Arbeitsaufträge
1/ Im Artikel über die Luthertal-Landkarte steht ein Satz, der mit «Entstanden ist daraus» beginnt. Nenne alle Bezeichnungen, die dieser Satz für das entstandene Werk verwendet.
2/ Wozu dienten laut dem Artikel über die Luthertal-Landkarte die Skizzen und Bilder im Gelände sowie die Ansichten von Google-Maps? Antworte in ein bis drei Sätzen.
3/ Schreibe den Artikel über die Luthertal-Landkarte im Anschluss an seinen letzten Satz weiter.

Auszug
————

Eine lebendige Landkarte für das Luthertal entsteht
Eine riesige Erlebnis-Landkarte will dazu einladen, das Luthertal zu entdecken und dessen Schönheiten zu erleben – zu jeder Jahreszeit. Die Karte selbst ist ein einzigartiges Kunstwerk. In enger Zusammenarbeit mit dem Luthertaler Chronisten und Fotografen Pi Häfliger hat sie der Auswiler Kunstmaler und Zeichner Menel Rachdi geschaffen. Im Moment erhält das Werk, das im Herbst mit einer Vernissage präsentiert werden soll, viele leuchtende Pinselstriche.
Auswil · Mancher Liter Wasser ist durch das Luthertal hinuntergeflossen, seit der Verein «natürlich LUTHERTAL» mit Pi Häfliger im Jahre 2015 das Projekt Erlebniskarte initiiert und dazu Menel Rachdi als Illustrator angefragt hat. Entstanden ist daraus ein zeichnerisches Kulturprotokoll, ein geografisches Zeitzeugnis, ein geschichtliches Vermächtnis. Das Werk lässt durch alle vier Jahreszeiten hindurch in die periphere Wunderwelt der 37 Quadratkilometer grossen Gemeinde Luthern blicken, die kaum jemand vollständig mit eigenen Augen sehen kann. Die illustrierte Karte des Luthertals soll dazu einladen, die weitläufige Gemeinde im Luzerner Hinterland neu zu entdecken und mehr zur Lokalkultur zu erfahren. Dabei könnte es leicht geschehen, dass selbst Eingesessene auf dieser Karte plötzlich noch etwas Neues entdecken.
Ein Heli-Flug am Anfang
Mit einem ausgiebigen Helikopterflug über die Talschaft Luthern im Mai 2016 nahm die Idee für Pi Häfliger und Menel Rachdi konkrete Formen an. An dieses Erlebnis erinnern sich die beiden sichtlich gerne. Viel Zeit, den Heliflug zu geniessen, hatten sie allerdings nicht: Das hügelige Napfbergland in Luftaufnahmen festzuhalten, brachte Pi Häfliger und Menel Rachdi freudig ins Rotieren. Diese Luftbilder von Eggen und Gräben des Luthertales unterstützten die Erinnerung des Malers. Skizzen und Bilder im Gelände sowie Ansichten von Google-Maps dienten als weitere Quellen, um die Formen und Proportionen der Gebäude abschätzen zu können und auch abgelegene Gehöfte erkenntlich auf Papier zu bringen.

————

Extrahierte Einträge
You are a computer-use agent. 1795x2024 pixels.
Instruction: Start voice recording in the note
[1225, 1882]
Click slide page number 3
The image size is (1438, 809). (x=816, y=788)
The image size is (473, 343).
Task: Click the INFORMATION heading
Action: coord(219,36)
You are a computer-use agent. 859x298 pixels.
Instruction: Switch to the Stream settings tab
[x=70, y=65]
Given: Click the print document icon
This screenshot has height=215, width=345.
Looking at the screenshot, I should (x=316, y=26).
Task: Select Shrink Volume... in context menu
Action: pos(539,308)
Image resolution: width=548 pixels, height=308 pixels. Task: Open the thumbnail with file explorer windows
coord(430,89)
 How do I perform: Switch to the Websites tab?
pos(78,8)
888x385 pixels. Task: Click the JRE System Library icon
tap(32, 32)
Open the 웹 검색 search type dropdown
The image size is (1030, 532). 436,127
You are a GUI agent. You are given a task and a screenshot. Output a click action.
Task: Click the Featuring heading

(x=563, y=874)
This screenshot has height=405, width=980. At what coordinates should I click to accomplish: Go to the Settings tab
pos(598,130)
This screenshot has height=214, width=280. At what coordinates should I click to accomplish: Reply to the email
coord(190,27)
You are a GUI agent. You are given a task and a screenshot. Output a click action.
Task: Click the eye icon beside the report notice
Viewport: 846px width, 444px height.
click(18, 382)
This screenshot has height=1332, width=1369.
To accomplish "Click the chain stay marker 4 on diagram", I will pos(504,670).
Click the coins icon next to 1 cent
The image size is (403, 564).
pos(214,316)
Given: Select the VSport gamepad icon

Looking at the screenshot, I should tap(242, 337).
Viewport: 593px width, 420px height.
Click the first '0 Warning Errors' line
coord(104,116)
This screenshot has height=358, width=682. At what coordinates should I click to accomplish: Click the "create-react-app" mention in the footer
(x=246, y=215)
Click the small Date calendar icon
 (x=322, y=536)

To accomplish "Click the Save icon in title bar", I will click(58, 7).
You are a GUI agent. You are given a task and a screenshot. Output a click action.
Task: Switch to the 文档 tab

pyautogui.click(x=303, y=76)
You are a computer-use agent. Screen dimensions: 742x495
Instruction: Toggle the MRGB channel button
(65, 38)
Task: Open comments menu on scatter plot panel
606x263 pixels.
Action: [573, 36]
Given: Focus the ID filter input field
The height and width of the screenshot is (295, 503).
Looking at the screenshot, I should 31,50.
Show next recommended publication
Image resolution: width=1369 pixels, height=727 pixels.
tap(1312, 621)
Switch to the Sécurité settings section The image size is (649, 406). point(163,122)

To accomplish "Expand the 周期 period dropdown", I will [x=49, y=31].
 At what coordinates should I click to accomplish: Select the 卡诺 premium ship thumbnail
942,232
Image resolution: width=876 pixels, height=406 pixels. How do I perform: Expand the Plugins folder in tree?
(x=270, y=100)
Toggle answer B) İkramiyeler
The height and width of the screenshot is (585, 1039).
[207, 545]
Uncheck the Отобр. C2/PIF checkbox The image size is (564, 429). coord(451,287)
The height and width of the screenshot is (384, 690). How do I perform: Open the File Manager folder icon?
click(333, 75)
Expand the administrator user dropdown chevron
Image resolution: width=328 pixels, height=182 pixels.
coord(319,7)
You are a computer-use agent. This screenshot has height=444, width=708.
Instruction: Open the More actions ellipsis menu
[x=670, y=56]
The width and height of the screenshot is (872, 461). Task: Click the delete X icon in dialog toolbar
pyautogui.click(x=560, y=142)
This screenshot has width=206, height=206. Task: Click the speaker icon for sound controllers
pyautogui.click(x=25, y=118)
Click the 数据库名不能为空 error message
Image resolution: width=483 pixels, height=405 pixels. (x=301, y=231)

————

Lösungen
1/
- zeichnerisches Kulturprotokoll
- geografisches Zeitzeugnis
- geschichtliches Vermächtnis

2/ Sie dienten als weitere Quellen, um die Formen und Proportionen der Gebäude abschätzen zu können. Außerdem sollten damit auch abgelegene Gehöfte erkenntlich auf Papier gebracht werden.

3/
Zuerst mit Filzstift und Feder auf Format A4, welches später verkleinert auf den Kartenraster übertragen wurde. Planquadrate der Landestopografie bildeten die Basis des Ganzen. Als Grundstruktur dienten Strassen, Wege, Waldumrisse und Bäche. Alles weitere konnte nicht proportional übernommen werden: Die Häuser sind einzeln gezeichnet, ebenso Waldtiere, Kühe, Traktoren, Wanderer, Postautos und andere bewegliche Dinge, welche das Luthertal bevölkern. Laufend wurde die Karte mit den Hof- und Flurnamen beschriftet. Grosszügig zeichnete Menel Rachdi selbst entlegenste Höfe, um auch diese verkleinert in den Kartenraster einzufügen.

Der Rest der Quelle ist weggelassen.